CD30 lymphoproliferative disorders of the skin are comprised of a spectrum of benign and malignant diseases encompassing LyP, pcALCL and borderline cases. Accurate diagnosis of these conditions requires a thorough history and complete dermatologic and nodal exam, noting the natural course of the lesions and the status of lymph nodes and systemic symptoms. The accurate description of the morphology, distribution and behaviour of lesions is crucial for reaching the correct diagnosis. While all cases of CD30 LPD may look histologically malignant, their behaviour and knowledge of the natural course of LyP and pcALCL (5-year survival of 100% and greater than 95% respectively) allows clinicians to avoid aggressive treatment with high recurrence rates.
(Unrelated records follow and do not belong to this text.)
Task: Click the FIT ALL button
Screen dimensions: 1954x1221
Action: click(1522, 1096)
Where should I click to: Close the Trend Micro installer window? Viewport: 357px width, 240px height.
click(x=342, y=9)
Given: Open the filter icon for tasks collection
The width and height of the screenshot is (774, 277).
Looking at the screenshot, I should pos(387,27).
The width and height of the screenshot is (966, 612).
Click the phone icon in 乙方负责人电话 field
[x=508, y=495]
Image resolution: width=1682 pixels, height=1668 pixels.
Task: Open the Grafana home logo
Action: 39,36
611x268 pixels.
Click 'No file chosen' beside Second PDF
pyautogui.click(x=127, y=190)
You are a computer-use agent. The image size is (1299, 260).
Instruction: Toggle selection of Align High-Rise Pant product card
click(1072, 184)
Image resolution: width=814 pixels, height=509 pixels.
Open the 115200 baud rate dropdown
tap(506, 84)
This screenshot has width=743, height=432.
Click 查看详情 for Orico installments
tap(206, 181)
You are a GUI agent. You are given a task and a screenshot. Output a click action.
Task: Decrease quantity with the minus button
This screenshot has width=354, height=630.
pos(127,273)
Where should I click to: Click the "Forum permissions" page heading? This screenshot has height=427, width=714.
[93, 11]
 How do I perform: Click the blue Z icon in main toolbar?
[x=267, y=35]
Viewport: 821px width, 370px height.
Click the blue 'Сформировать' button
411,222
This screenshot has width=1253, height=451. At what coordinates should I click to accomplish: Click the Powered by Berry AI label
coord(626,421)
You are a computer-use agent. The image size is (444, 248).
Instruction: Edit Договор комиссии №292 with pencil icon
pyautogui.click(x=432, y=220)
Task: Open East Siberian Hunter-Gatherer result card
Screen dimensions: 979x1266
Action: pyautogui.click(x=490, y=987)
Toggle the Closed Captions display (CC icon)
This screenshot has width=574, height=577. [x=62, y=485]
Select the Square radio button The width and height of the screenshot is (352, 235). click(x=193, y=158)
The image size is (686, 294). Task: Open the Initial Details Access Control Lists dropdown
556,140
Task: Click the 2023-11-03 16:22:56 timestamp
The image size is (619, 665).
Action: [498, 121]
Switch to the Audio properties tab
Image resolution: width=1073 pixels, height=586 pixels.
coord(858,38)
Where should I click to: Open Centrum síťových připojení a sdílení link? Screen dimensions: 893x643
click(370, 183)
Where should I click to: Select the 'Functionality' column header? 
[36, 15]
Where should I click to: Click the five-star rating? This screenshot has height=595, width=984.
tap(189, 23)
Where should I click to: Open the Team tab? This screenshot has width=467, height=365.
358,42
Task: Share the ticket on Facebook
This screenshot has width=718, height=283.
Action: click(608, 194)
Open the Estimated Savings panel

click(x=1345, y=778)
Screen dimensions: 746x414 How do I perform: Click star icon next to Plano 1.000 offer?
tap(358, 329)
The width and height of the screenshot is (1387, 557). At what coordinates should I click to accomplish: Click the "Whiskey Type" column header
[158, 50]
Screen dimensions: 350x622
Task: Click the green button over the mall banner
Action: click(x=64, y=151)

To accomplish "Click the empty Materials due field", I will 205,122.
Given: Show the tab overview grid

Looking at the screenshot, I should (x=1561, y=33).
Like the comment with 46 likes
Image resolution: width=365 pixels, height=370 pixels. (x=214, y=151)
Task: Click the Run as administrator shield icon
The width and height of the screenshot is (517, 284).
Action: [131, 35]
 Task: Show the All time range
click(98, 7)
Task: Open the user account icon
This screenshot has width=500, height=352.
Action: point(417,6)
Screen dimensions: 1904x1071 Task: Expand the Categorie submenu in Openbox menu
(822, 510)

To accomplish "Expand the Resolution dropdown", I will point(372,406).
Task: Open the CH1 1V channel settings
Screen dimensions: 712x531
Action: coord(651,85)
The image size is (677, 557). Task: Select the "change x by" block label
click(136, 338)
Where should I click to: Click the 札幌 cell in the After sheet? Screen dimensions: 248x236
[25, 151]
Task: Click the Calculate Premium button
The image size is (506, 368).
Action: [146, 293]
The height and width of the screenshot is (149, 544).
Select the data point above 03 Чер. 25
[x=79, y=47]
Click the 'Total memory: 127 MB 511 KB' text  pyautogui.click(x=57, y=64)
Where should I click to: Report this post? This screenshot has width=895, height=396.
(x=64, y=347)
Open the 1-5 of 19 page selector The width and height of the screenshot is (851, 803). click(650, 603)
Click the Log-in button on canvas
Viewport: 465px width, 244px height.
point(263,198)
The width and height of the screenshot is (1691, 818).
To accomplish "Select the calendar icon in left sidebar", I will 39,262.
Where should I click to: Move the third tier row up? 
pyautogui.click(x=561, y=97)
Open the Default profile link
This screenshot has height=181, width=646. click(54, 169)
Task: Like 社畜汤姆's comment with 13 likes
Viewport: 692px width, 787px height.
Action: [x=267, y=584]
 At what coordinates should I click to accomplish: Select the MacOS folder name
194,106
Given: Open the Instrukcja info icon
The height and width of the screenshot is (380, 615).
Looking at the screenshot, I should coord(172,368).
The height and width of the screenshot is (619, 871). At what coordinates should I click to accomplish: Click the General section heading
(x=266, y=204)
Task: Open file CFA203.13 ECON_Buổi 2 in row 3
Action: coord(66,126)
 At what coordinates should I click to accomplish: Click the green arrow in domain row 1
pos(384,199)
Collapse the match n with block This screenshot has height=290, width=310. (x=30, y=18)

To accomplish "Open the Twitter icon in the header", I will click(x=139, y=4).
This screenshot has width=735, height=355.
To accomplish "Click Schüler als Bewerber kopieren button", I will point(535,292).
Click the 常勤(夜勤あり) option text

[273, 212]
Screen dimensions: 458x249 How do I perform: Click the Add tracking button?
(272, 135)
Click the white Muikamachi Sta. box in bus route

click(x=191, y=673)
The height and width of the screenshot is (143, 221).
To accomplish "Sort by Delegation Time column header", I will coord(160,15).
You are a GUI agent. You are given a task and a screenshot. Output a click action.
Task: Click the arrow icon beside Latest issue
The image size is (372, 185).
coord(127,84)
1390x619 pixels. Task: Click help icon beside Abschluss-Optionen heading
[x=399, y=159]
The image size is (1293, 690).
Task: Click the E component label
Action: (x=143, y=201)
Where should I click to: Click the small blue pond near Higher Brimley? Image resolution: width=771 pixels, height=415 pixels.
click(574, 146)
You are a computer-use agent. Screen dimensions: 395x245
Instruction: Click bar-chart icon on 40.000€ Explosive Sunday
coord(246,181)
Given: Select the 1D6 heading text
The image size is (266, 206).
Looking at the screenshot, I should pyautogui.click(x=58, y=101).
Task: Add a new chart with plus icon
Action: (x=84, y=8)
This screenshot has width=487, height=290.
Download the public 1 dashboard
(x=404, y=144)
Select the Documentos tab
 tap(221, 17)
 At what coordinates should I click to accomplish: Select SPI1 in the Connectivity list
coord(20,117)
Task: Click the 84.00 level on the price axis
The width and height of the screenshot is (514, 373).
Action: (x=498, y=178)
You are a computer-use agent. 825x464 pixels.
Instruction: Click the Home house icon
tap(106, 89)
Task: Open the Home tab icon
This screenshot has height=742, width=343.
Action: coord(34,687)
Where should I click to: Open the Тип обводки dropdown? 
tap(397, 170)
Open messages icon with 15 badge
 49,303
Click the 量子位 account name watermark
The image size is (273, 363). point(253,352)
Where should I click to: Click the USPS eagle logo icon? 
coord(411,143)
Importantly, ongoing surveillance of these patients is still required to monitor for secondary malignancy with LyP and recurrence or extracutaneous spread of ALCL.

KEY POINTS.

• Primary cutaneous CD30+ lymphoproliferative disorders encompass a spectrum of benign to malignant phenotypes including lymphomatoid papulosis (LyP), primary cutaneous anaplastic large cell lymphoma (pcALCL) and borderline cases.

• LyP is characterized by recurrent crops of several to hundreds of red to violaceous papulonodules measuring up to 20mm, usually on the trunk and extremities.

• pcALCL is characterized by a solitary or localized red to violaceous nodulotumor greater than 20mm that may occur anywhere on the body.

• Patients with LyP are at increased risk of secondary malignancy, most often mycosis fungoides or ALCL, may be diagnosed before, during or after the diagnosis of LyP and should undergo ongoing surveillance.

• Patients presenting with cutaneous ALCL should be worked-up to ensure it is primary cutaneous and not secondary cutaneous involvement of systemic ALCL.